#### Ihre Aufgabe
Erläutern Sie anhand des Textes über künstlerische Forschung in ein bis drei Sätzen, weshalb dem „Quantenkino“ über die Kunst hinaus auch ein „Forschergeist“ zugeschrieben wird.

Das "Quantenkino“ versteht sich nicht nur als Kunst. In der erstmaligen Darstellung höherer Dimensionen in filmischen Abläufen atmet auch eine Art von "Forschergeist“: Denn Bilder sind heute oft eine Voraussetzung für die Fortsetzung von Forschungsfragen, und Visualisierung kann den Nährboden für neue Ebenen wissenschaftlicher Theorien bereiten. Das "Quantenkino“ ist eines der Beispiele künstlerischer Forschung, die bei der unlängst zu Ende gegangenen Ausstellung "Out of the Box“ im Museum für Angewandte Kunst in Wien präsentiert wurden. Das Zauberwort der "künstlerischen Forschung“ ist heute eines der großen Themen an den internationalen Kunstuniversitäten - und stößt, wie die Wiener Ausstellung gezeigt hat, auch außerhalb der Fachwelt auf wachsendes Interesse.

Praktiken der Erkenntnis

Was aber ist unter künstlerischer Forschung eigentlich zu verstehen? Wie soll man die Synergien von Wissenschaft und Kunst am besten ausloten? Und haben die Künste nicht schon immer auf ihre Weise geforscht? Diese Fragen, die derzeit an Kunstinstitutionen besonders heftig diskutiert werden, bildeten kürzlich den Ausgangspunkt für einen Workshop am Internationalen Forschungszentrum Kulturwissenschaften in Wien. "In den letzten Jahren ist es trotz einer Rhetorik der Vermischung eher zu einer hierarchisierenden Aufspaltung zwischen Theorie und Praxis gekommen anstatt zu einer wechselseitigen Befragung unterschiedlicher Erkenntnispraxen“, konstatierte Karin Harrasser von der Kunstuniversität Linz. Die Kulturwissenschafterin verwies darauf, dass auch Lesen, Schreiben und selbst das philosophische Denken als Praxis zu verstehen sind - und umgekehrt künstlerische Praxis immer auch aus "nachdenklichen, forschenden und experimentellen Anteilen“ besteht, dass also in den Künsten "sehr wohl Erkenntnisformen eingelagert sind“.

#### Datensätze

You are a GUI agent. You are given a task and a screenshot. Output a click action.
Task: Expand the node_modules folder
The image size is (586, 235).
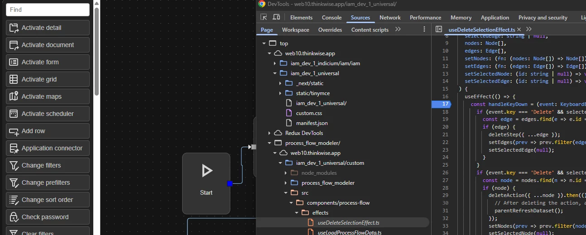coord(286,173)
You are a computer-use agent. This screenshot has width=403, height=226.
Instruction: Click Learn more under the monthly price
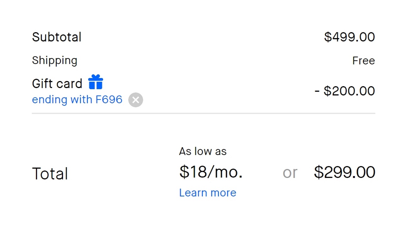pyautogui.click(x=207, y=192)
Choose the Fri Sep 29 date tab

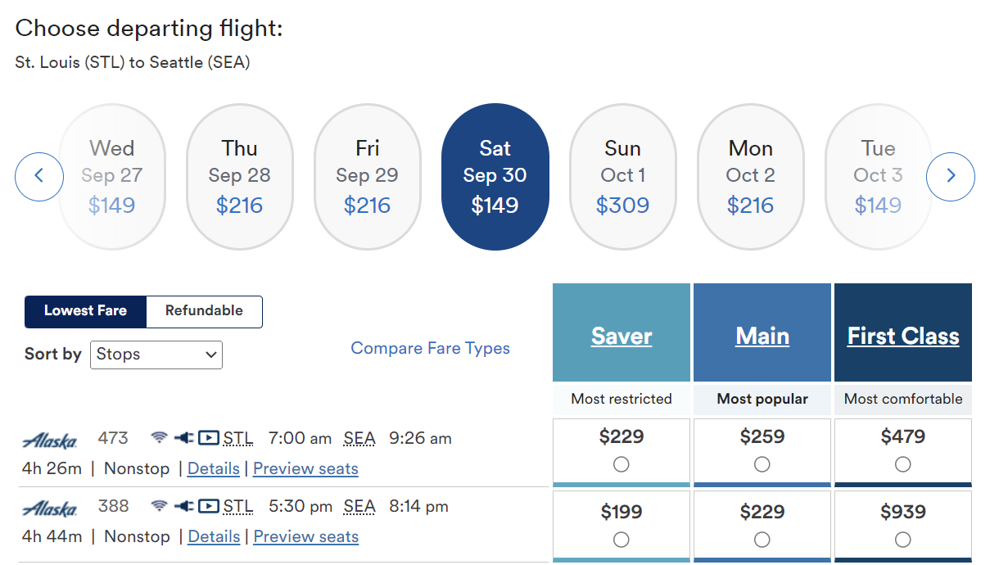(367, 177)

#### Ergebnis der Übung
Das „Quantenkino“ stellt erstmals höhere Dimensionen in filmischen Abläufen dar, und Bilder sind heute oft eine Voraussetzung dafür, Forschungsfragen fortzusetzen. Zudem kann Visualisierung den Nährboden für neue Ebenen wissenschaftlicher Theorien bereiten.